Early in this book William Mitchell, dean of architecture and planning at mit, criticises much of the cyber-writing of the 90s for naive technological determinism. It suggests that the future will be unrecognisably different. Everything that it touches will inevitably be radically transformed - construction, economics, transport, health, politics and more. Such speculation has been unconstrained by history.
It is a criticism Mitchell could have applied to his own book, City of Bits (AJ 21.9.95). And e-topia, the title of this new book, suggests more of the same. But behind it lies something different. Mitchell has tried to ground this book in historical-social and economic reality by focusing on the seeds of change, on what he has found happening at the leading edge of it-related developments today. What we get is, in essence, a cuttings file of what's new. But 'cuttings' suggests something rather disjointed whereas Mitchell knits the pieces together neatly. He turns a good phrase.
The underlying technology thread is the Internet, and especially a network that is getting smarter. We have moved on from chips-with-everything to the potential of communicating-chips that are in everything and thus the beginnings of an environment with some intelligent autonomy.
As if to emphasise his new approach grounded in today's realities, Mitchell begins most chapters by looking back, sometimes into it history, sometimes as far back as the societies of ancient Greece. His first few chapters focus on it developments, the latter ones on it applications for homelife, leisure, the workplace and the city. Surprisingly little is said, though, about the ensuing design agenda. He finishes with some conventional overviews, such as switching from atoms to bits and travelling less, communicating more. If you want a round-up of current web-enabled change then Mitchell has done a good job in tracking down a wide range of instances, at least for the us.
With this new book Mitchell has swung from the un-grounded futures of City of Bits to developments rooted in the present. Between these poles lies the near future where designers operate.

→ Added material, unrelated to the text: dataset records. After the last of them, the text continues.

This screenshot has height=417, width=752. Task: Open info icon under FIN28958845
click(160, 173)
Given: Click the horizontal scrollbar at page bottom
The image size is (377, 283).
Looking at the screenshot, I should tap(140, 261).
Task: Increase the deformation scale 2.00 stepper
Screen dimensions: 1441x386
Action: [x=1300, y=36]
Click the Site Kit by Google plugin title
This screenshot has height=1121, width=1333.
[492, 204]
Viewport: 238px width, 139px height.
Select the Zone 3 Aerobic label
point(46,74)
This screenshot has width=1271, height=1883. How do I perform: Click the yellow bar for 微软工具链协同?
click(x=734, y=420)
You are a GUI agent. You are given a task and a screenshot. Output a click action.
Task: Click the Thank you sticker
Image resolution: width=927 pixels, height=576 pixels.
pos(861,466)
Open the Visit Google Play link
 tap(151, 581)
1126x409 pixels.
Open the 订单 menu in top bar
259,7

How can this timescale be addressed?
it-based technological change is a significant factor for the construction sector today in a way it has rarely been over many decades. it developments are creating opportunities and driving change in evidently unanticipated ways. Business- as-usual it is not.
Much of the best writing on the future has approached this uncertainty by setting up a variety of alternative scenarios. These can integrate the social, political, economic and technological while probing options. Though most will be wrong, their role in focusing discussion on what the future could be, and whether we want it to be like that, is useful in itself. Maybe this is a formula for Mitchell's next book, the third in an e-trilogy.